General Secretary of National Democratic Action Society (Wa'ad)
- In office 2005–Present

Personal details
- Born: May 15, 1957 (age 69) Bahrain
- Party: Wa'ad
- Other political affiliations: Popular Front for the Liberation of Bahrain (former)
- Profession: Politician, Activist

= Ibrahim Sharif =

Bahraini dissident

Ibrahim Sharif al-Sayed (ابراهيم شريف السيد) is an opposition political activist in Bahrain, currently serving as the General Secretary of the secular socialist National Democratic Action Society (Wa'ad). He succeeded former General Secretary Abdulrahman al-Nuaimi, who fell into a coma in April 2007 and died in 2011. Sharif was formerly associated with the underground Arab nationalist and Marxist Popular Front for the Liberation of Bahrain. Sharif is a Sunni Muslim.

On 17 March 2011, Sharif was arrested from his home in Manama for his role in the Bahraini uprising, which called for greater political freedom and for the rights of the Shia majority in the country. Shortly after, Amnesty International reported allegations that he was being tortured by state security forces while in detention. The organization named him a prisoner of conscience, and called for his immediate release.

On 22 March 2011, the Telecommunications Regulatory Authority of Bahrain announced a decision to revoke all licenses from Bahraini telecom firm 2Connect, of which Sharif owned more than 10 percent at the time. According to the Gulf Daily News, rumors of the suspension had been circulating since 14 March 2011, although the Telecommunications Regulatory Authority had initially denied these rumors. In a statement to the Gulf Daily News on 23 March 2011, founder and managing director Fahad Shirawi revealed that the company had initiated a process to ensure that the company was 100% owned by himself, a group of Saudi investors, and the employees. The decision to revoke 2Connect's licenses was reversed on 13 April 2011. Also on 13 April 2011, 2Connect released a statement saying that Shirawi was stepping down from his position as managing director and leaving 2Connect after seven years of service, for personal reasons.
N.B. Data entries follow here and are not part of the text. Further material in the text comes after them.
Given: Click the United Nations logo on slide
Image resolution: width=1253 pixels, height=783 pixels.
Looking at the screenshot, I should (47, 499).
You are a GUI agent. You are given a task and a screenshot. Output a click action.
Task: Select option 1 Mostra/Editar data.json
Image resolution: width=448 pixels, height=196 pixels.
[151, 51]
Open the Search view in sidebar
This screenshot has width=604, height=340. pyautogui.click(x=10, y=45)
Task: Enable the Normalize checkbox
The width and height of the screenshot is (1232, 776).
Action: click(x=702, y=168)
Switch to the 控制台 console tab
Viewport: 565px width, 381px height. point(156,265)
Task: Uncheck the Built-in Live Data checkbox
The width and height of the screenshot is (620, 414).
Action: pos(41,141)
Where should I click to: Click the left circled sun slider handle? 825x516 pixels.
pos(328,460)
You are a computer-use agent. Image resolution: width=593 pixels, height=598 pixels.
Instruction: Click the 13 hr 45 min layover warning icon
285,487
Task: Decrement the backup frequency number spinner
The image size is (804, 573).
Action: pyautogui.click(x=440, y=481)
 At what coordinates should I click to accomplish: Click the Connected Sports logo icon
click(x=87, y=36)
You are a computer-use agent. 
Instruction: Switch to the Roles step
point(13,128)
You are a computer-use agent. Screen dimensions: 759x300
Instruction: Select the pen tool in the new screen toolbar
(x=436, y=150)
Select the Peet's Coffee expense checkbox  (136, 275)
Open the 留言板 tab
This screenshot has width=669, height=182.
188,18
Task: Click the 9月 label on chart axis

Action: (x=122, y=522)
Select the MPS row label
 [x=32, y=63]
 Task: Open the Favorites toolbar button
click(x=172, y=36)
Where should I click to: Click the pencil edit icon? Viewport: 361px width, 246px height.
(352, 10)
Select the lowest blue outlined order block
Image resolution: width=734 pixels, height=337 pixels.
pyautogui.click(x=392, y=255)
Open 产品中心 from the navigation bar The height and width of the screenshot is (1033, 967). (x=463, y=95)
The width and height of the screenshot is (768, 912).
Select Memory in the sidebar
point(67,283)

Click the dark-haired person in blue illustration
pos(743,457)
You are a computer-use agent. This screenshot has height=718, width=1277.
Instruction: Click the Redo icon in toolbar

Sharif was sentenced to five years in prison on 22 June 2011. In September 2012, an appeal court upheld his sentence, despite determining that the evidence against him had been obtained by means of torture.

Sharif was released from imprisonment on 20 June 2015.

On 8 January 2026, Sharif was sentenced to six months' imprisonment for criticizing Arab states and calling for more support for Palestine in an interview.